Well, scientists don’t like that term, which Berger calls “biologically unsound.”

This is a good candidate to represent the evolution of humans, he said, but the earliest definitive example of Homo is 150,000 to 200,000 years younger.

Scientists prefer the terms “transition form” or “intermediary form,” said Darryl J. DeRuiter of Texas A&M University.

“This is what evolutionary theory would predict, this mixture of Australopithecene and Homo,” DeRuiter said. “It’s strong confirmation of evolutionary theory.”

But it’s not yet an example of the genus Homo, he said, though it could have led to several early human forms including Homo habilis, Homo rudolfensis or Homo erectus — all considered early distant cousins to man, Homo sapiens.

Rethinking required
These articles “force a rethinking of how traits are coupled together in human evolution,” the Smithsonian’s Potts said in an email from Kenya, where he is doing research.

“For example, in previous definitions of our genus, the leading edge in the emergence of Homo has been brain enlargement. The sediba bones show, however, that reorganization of the brain and pelvis typically connected with the evolution of Homo need not have involved brain enlargement,” he noted.

“The more we learn about human evolution, the more we see that traits” that must have happened together could occur separately, Potts said.

The study of the hand shows that major changes in the thumb usually associated with stone toolmaking “did not imply abandoning life in the trees. In the foot article, we’re introduced to a unique and previously unknown combination of archaic and advanced traits in sediba,” Potts explained.

A full fossil hand
The fossil provides the first chance for researchers to evaluate the function of a full hand this old, said Tracy Kivell of the Max Planck Institute for Evolutionary Anthropology in Germany. Previously, hand bones older than Neanderthals have been isolated pieces rather that full sets.

The researchers reported that the fingers of A. sediba were curved, as might be seen in a creature that climbed in trees. But they were also slim and the thumb was long, more like a Homo thumb, so the hand was potentially capable of using tools. No tools were found at the site, however.

The heel bone seems primitive, the researchers said. Yet its front is angled, suggesting an arched foot for walking on the ground, and there is a large attachment for an Achilles tendon as in modern humans, they said.

Bigger pelvis predated bigger brain
The pelvis is short and broad like a human pelvis, creating more of a bowl shape than in earlier australopith fossils like the famous Lucy, explained Job Kibii of the University of the Witwatersrand.

That find may force a re-evaluation of the process of evolution because many researchers had previously associated development of a humanlike pelvis with enlargement of the brain, but in A. sediba the brain was still small.
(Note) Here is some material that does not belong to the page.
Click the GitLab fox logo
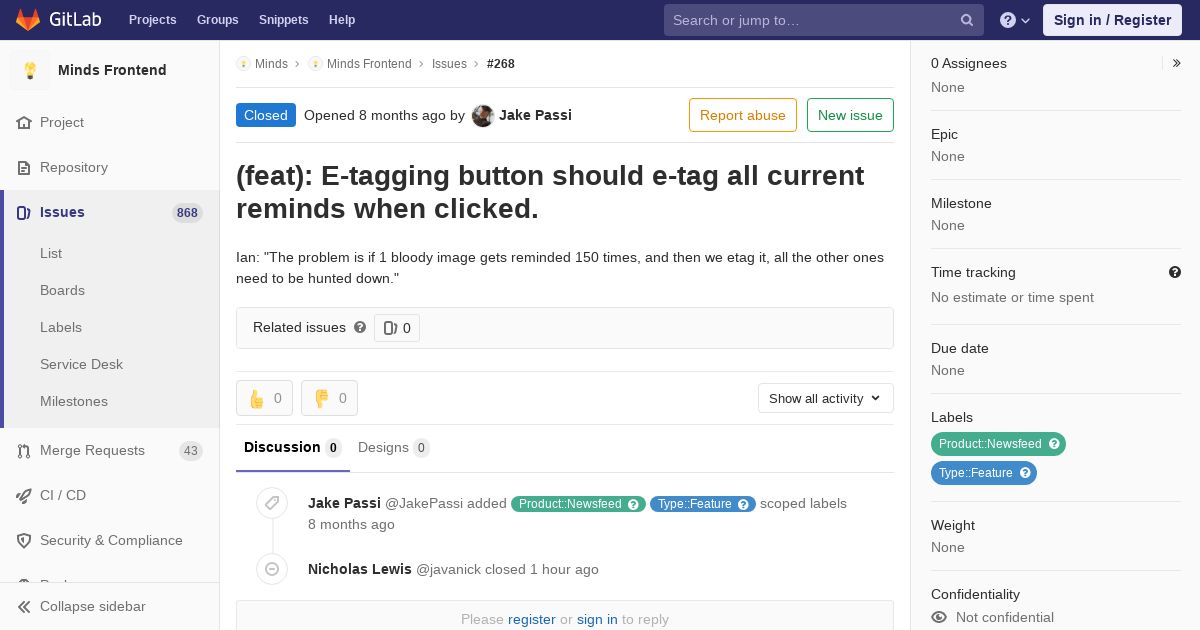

The subjects of the research were the bones of an adult female and a child. After the discovery, the children of South Africa were invited to name the child, which they called “Karabo,” meaning “answer” in the local Tswana language. The older skeleton has not yet been given a nickname, Berger said.

The juvenile would have been aged 10 to 13 in terms of human development; the female was in her 20s and there are indications that she may have given birth once. The researchers are not sure if the two were related.